I haven't had a chance to fire up either my Wii or my PS2 for the last couple of days, because November 27 marked my return to working life after a long absence (hubby and I had been enjoying the good life since November 16). Being back at work returns me to the presence of my coworkers who, as well as I get along with them and they with me, are mostly non-gamers. They have, however, shared in my joy at getting a Wii at 00:01 A.M on launch day---in fact, more than a few coworkers were surprised that I was able to get this coveted toy, and I may have earned some cool points by having the latest gadget in time for the X-Mas season.

Tonight, a former coworker was visiting the area, so my work gang gathered at our local DuClaw for a drink and some revelry. Three beers later found found me sitting at a table with my next-door-cubemate and our boss, explaining my lifelong fear of fish via an explanation of colossus number 7---codename Hydrus, the electric eel---from Shadow of the Colossus. I don't think they understood what I was getting at, but the experience brought me to an overwhelming question: How do you explain the appeal of a video game that good to the uninitiated?
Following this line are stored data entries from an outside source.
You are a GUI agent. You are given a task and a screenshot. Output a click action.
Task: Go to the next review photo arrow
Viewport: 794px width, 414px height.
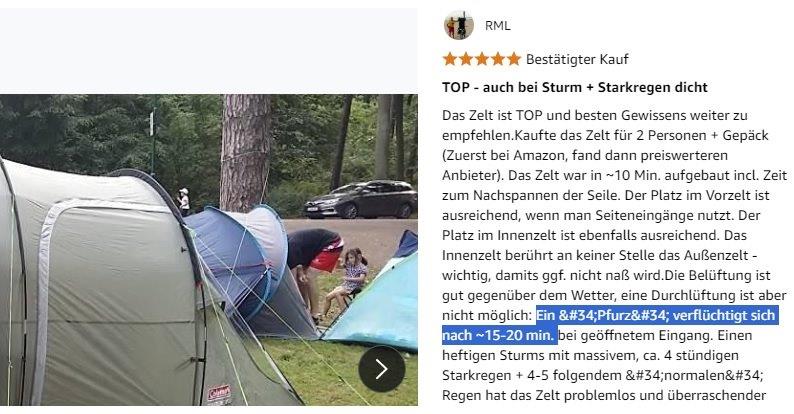(381, 369)
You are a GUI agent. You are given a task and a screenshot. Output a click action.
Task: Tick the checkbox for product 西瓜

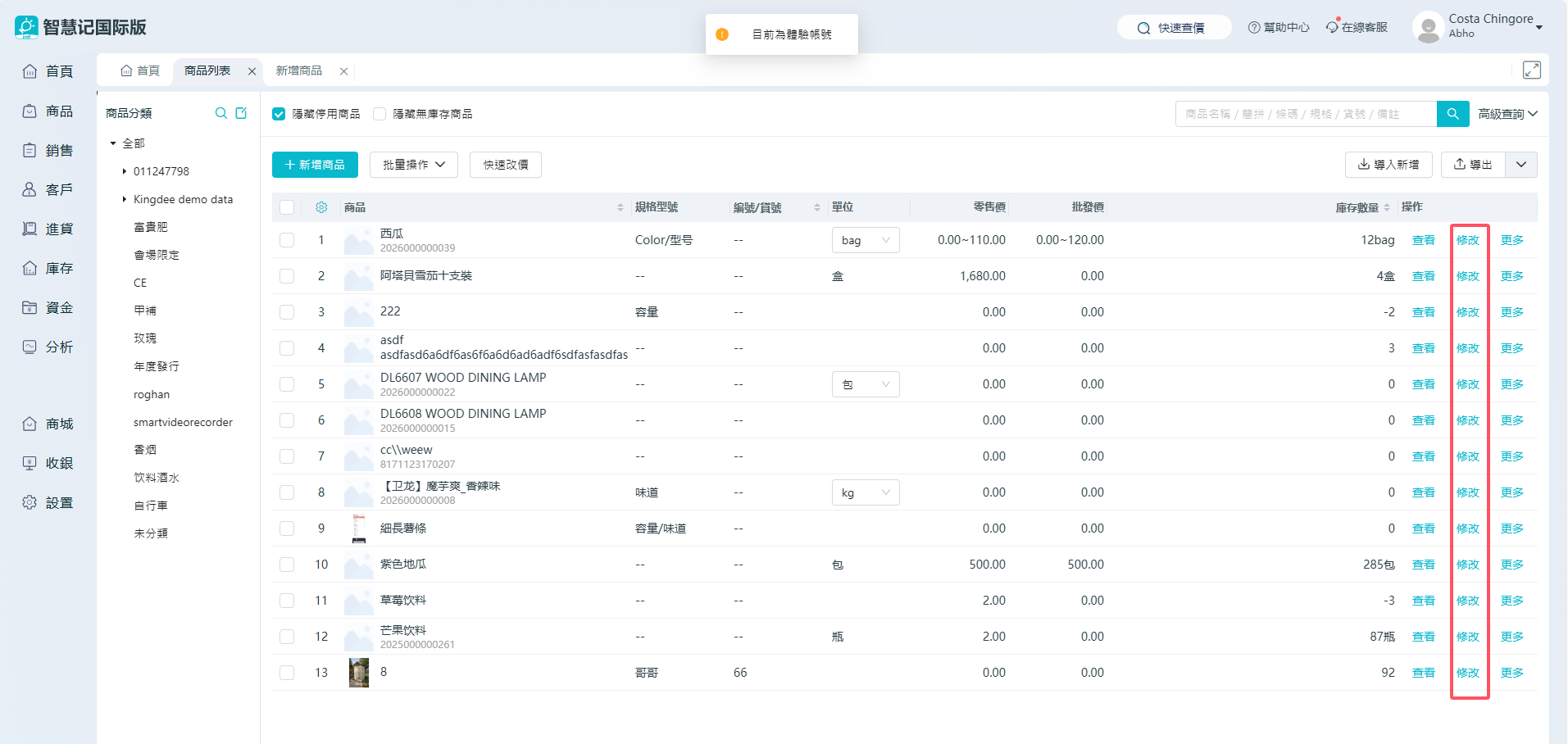287,240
It's no easy feat, obviously. Specifically, trying to explain a concept already as radical and groundbreaking as SotC to people who didn't even realize that Mario had gone 64-bit. I think in my inebriated state I managed to say "You play as this little guy---I mean this normal sized guy---who has to kill these giant [here I flailed my arms out wildly, possibly knocking over someone's drink] monsters by climbing up them and stabbing them [mimes stabbing motion with an imaginary sword, knocking over more drinks] in their glowing magical weakpoints. It's revolutionary. . . . Man!"

If I had the chance again---to explain SotC to an uninitiated but interested third party---what would I say?

It's the story of an ordinary boy, so consumed by guilt and love, that he has traveled to the ends of the earth to resurrect the object of his affection at any price. And the price is terrible. Sixteen majestic monsters---sky-scraper-sized on the screen---each a vastly complex puzzle in its own right, must be felled in order to return this girl from her undeserved grave. The game mechanics are revolutionary but that's not a point that my colleagues care about. They haven't seen a video game since their princess was in another castle.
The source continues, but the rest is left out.